First we will start with the a bivariate normal distribution: y \~
N(theta,sigma), where theta is a mean vector and sigma = sigmasq \* I is
a covariance matrix.

To provide a motivating context, not consider jointly estimating the
temperature at Bridger Bowl *and* Big Sky Resort.

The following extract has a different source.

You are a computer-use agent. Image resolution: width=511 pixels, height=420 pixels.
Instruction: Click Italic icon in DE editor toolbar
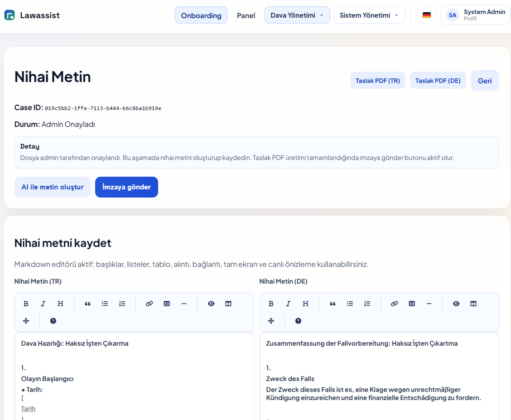(288, 304)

##### 1. Simulate independent bivariate normal

Simulate a set of temperature values from each location, where the
temperature values are independent (sigma = sigmasq \* I)

```{r}
library(mnormt)
n <- 100
theta <- c(15,25)
sigma <- diag(2) * 100
fake_temperatures <- rmnorm(n, theta , sigma)
```

Then create a few graphs to show marginal distribution of temperature as
well as how the temperatures evolve in time.

```{r}
library(reshape2)
melt(fake_temperatures, value.name = 'temp') %>% 
  rename(location = Var2) %>%
  mutate(location = factor(location)) %>% 
  ggplot(aes(x =temp, fill = location)) + 
  geom_histogram() +
  facet_wrap(.~location) + theme_bw() 
```

```{r}
melt(fake_temperatures, value.name = 'temp') %>% 
  rename(location = Var2, day = Var1) %>%
  mutate(location = factor(location)) %>%
  ggplot(aes(y =temp, x = day, color = location )) + 
  geom_line() + theme_bw() + xlim(0,30) + 
  ggtitle('First 30 observations of independent response')
```

##### 2. Simulate correlated bivariate normal

Simulate a set of temperature values from each location, where the
temperature values are not independent (sigma = sigmasq \* H), where H
is a correlation matrix. (Note there are some constraints we will
discuss later)

```{r}
sigma <- matrix(c(1, .9, .9, 1), nrow = 2, ncol = 2) * 100
fake_temperatures_corr <- rmnorm(n, theta , sigma)
```

Then create a few graphs to show marginal distribution of temperature as
well as how the temperatures evolve in time.

```{r}
melt(fake_temperatures_corr, value.name = 'temp') %>% 
  rename(location = Var2) %>%
  mutate(location = factor(location)) %>% 
  ggplot(aes(x =temp, fill = location)) + geom_histogram() +
  facet_wrap(.~location) + theme_bw()
```


```{r}
melt(fake_temperatures_corr, value.name = 'temp') %>% 
  rename(location = Var2, day = Var1) %>%
  mutate(location = factor(location)) %>%
  ggplot(aes(y =temp, x = day,color = location )) + 
  geom_line() + theme_bw() + xlim(0,30) +
  ggtitle('First 30 observations of correlated response')
```


##### 3. Write STAN code for bivariate normal

Write stan code that will allow you to estimate theta and sigma
(including H)

```
data {
  int<lower=0> p;
  int<lower=0> N;
  matrix[N,p] y;
}

parameters {
  vector[p] theta;
  corr_matrix[p] H;
  real<lower = 0> sigma;
}

model {
  for(i in 1:N){
    y[i,:] ~ multi_normal(theta, sigma*H);
  }
}
```

##### 4. Use STAN to estimate bivariate normal parameters

Use your stan code to estimate theta and sigma (including H and sigmasq)

```{r}
indep_mvn <- stan("multi_norm.stan", 
                  data=list(N = nrow(fake_temperatures), 
                            p = ncol(fake_temperatures), 
                            y=fake_temperatures))
```

```{r}
print(indep_mvn)
```


```{r}
corr_mvn <- stan("multi_norm.stan", 
                 data=list(N = nrow(fake_temperatures_corr),
                           p = ncol(fake_temperatures_corr), 
                           y=fake_temperatures_corr))
```

```{r}
print(corr_mvn)
```

##### 5. Final Thoughts About Correlation

In many statistical models there is an assumption about independence.
When independence is violated, uncertainty is under estimated and in
incorrect inferences can be made.

While lack of independence often has a negative connotation, in spatial
statistics we can actually exploit correlation. For instance, by knowing
the temperature at the weather station at Bozeman High School or Bridger
Bowl, we can estimate temperature at other locations.